Agence France-Presse

La filiale néo-zélandaise du géant de l’agroalimentaire et des cosmétiques Unilever a annoncé mardi qu’elle allait expérimenter la semaine de travail de quatre jours, sans baisse de salaire pour les employés, reprenant une proposition en ce sens du gouvernement néo-zélandais de centre-gauche pour relancer l’économie.

Le groupe précise que ses 81 employés seront éligibles pour cette expérimentation censée débuter en décembre et durer un an. En fonction des résultats en Nouvelle-Zélande, la semaine de quatre jours pourrait être introduite ailleurs dans le monde par Unilever.

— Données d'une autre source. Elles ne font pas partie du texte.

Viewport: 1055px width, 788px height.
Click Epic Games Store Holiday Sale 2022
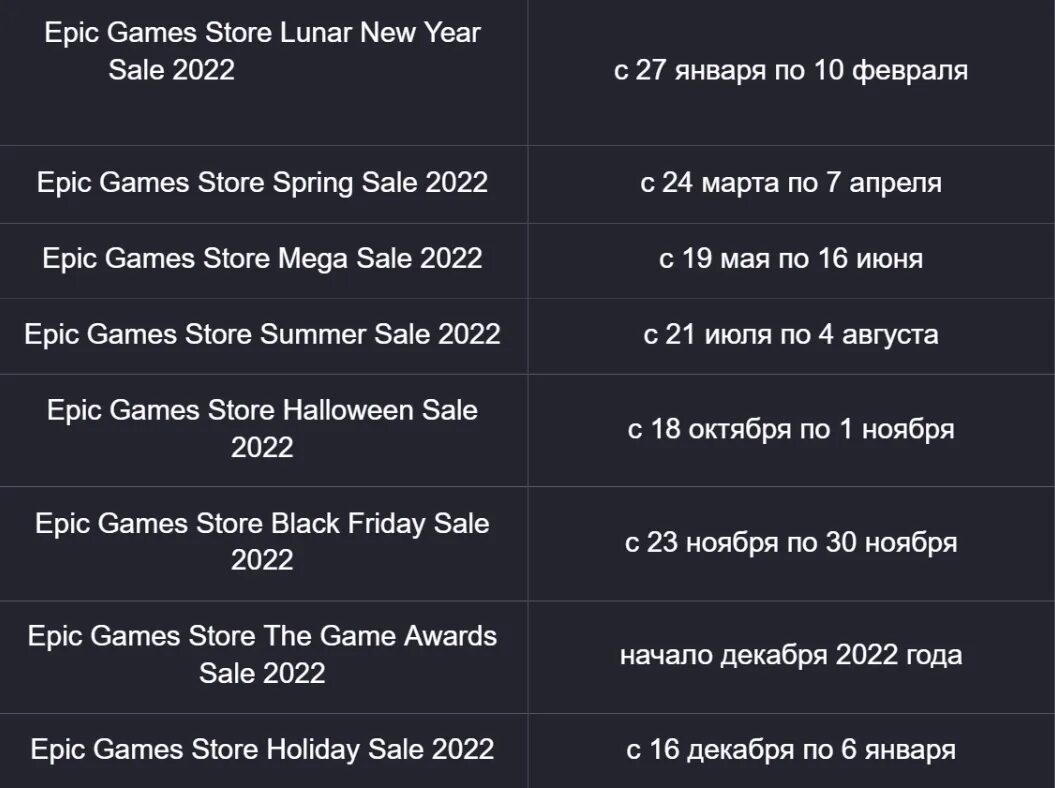pyautogui.click(x=262, y=749)
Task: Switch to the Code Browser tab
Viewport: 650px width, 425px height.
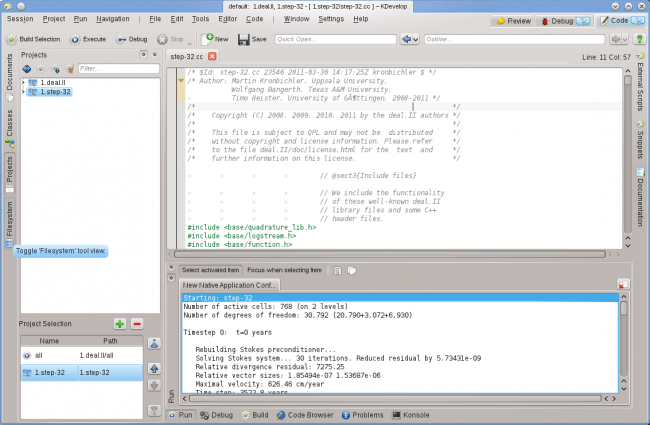Action: click(305, 415)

«Notre objectif est de mesurer la performance sur la production, pas sur le temps. Nous pensons que l’ancienne façon de travailler est passée et n’est plus adaptée», a déclaré le directeur général de Unilever New Zealand, Nick Bangs.

La Première ministre Jacinda Ardern avait en mai avancé la possibilité de passer à la semaine de quatre jours pour aider à relancer une économie plombée par les restrictions liées au coronavirus, dont un confinement de sept semaines. Elle avait encouragé les idées créatives de nature à favoriser la souplesse dans l’entreprise.

La dirigeante travailliste a été reconduite à son poste après son triomphe lors des législatives d’octobre.

M. Bangs a affirmé qu’un élan existait en faveur d’une semaine de travail moins longue, la pandémie ayant bouleversé la culture du travail au bureau. «C’est un moment enthousiasmant pour notre équipe, une façon de valider le rôle de catalyseur que le Covid-19 a joué pour bouleverser les pratiques dans le monde du travail», a-t-il dit.

L’entreprise espère que ses employés gagneront en productivité si elle leur permet une plus grande flexibilité. Les résultats de cette expérimentation seront analysés par l’Université de technologies de Sydney.

«Nous sommes impatients de partager les leçons de cette expérimentation avec d’autres entreprises néo-zélandaises, dans l’espoir de pousser les autres à réfléchir à la façon dont ils travaillent», a ajoute M. Bangs.